> _WHAT THE TASK REQUIRES_: In the records that follow, find the line with "[Mobile menu icon] (12, 27)"; from there, retype every line exactly through the line with "ASOS Настольная лампа (121, 172)", which also belongs to the answer.

Entries taken from a collection:
_ _ _

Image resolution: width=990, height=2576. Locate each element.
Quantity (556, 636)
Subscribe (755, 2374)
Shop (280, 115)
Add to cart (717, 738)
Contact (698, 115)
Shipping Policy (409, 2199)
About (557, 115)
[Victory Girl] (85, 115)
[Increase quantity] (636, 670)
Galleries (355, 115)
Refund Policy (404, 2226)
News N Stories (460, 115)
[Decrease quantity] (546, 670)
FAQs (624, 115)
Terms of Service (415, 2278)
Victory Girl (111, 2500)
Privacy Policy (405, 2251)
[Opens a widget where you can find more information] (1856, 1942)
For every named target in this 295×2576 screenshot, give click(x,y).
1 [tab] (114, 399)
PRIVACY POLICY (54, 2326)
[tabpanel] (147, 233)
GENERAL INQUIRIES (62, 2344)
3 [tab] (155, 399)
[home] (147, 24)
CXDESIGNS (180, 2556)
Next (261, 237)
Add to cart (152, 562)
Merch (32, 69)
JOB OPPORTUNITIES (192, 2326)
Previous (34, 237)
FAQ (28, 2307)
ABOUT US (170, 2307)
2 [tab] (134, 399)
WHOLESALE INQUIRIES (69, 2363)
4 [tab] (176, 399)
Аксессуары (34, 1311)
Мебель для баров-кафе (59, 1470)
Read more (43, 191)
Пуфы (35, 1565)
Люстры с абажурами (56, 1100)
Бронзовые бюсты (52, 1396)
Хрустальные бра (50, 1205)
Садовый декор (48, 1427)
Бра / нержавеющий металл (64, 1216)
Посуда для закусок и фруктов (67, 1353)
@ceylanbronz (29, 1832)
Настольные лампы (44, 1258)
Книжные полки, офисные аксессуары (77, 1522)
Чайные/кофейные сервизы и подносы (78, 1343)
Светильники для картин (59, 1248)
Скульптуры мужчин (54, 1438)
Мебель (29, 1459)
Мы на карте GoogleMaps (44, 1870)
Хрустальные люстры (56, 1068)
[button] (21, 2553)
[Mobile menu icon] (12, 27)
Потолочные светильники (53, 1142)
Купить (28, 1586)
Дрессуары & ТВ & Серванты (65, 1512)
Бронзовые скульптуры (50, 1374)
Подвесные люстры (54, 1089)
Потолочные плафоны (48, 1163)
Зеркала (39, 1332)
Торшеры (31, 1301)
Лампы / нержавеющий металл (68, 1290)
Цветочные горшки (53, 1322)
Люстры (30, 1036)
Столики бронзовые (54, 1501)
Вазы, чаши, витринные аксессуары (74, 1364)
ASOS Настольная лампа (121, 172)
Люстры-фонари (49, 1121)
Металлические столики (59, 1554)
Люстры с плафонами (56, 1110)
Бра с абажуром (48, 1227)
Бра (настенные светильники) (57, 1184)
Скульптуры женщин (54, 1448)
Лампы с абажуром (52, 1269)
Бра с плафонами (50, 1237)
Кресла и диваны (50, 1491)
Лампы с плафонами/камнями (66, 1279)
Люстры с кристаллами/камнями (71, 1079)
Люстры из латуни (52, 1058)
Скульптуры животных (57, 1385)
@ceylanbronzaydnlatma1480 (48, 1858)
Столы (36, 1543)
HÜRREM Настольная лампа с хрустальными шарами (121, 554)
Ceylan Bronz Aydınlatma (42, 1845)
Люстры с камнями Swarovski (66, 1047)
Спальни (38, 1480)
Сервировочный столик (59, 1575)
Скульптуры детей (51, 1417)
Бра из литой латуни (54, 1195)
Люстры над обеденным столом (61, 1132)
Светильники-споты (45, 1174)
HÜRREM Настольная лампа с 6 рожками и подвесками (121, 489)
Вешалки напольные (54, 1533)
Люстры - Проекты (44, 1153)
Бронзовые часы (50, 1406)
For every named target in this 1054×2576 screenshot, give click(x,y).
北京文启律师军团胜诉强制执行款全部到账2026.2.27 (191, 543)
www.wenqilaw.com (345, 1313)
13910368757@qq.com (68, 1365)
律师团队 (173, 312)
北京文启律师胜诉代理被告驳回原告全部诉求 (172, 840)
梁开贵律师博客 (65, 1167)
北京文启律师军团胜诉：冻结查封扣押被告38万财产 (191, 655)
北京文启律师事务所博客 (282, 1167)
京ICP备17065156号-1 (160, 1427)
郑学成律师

_ _ _

> _THE COMPLETED TASK_:
[Mobile menu icon] (12, 27)
Потолочные светильники (53, 1142)
Купить (28, 1586)
Дрессуары & ТВ & Серванты (65, 1512)
Бронзовые скульптуры (50, 1374)
Подвесные люстры (54, 1089)
Потолочные плафоны (48, 1163)
Зеркала (39, 1332)
Торшеры (31, 1301)
Лампы / нержавеющий металл (68, 1290)
Цветочные горшки (53, 1322)
Люстры (30, 1036)
Столики бронзовые (54, 1501)
Вазы, чаши, витринные аксессуары (74, 1364)
ASOS Настольная лампа (121, 172)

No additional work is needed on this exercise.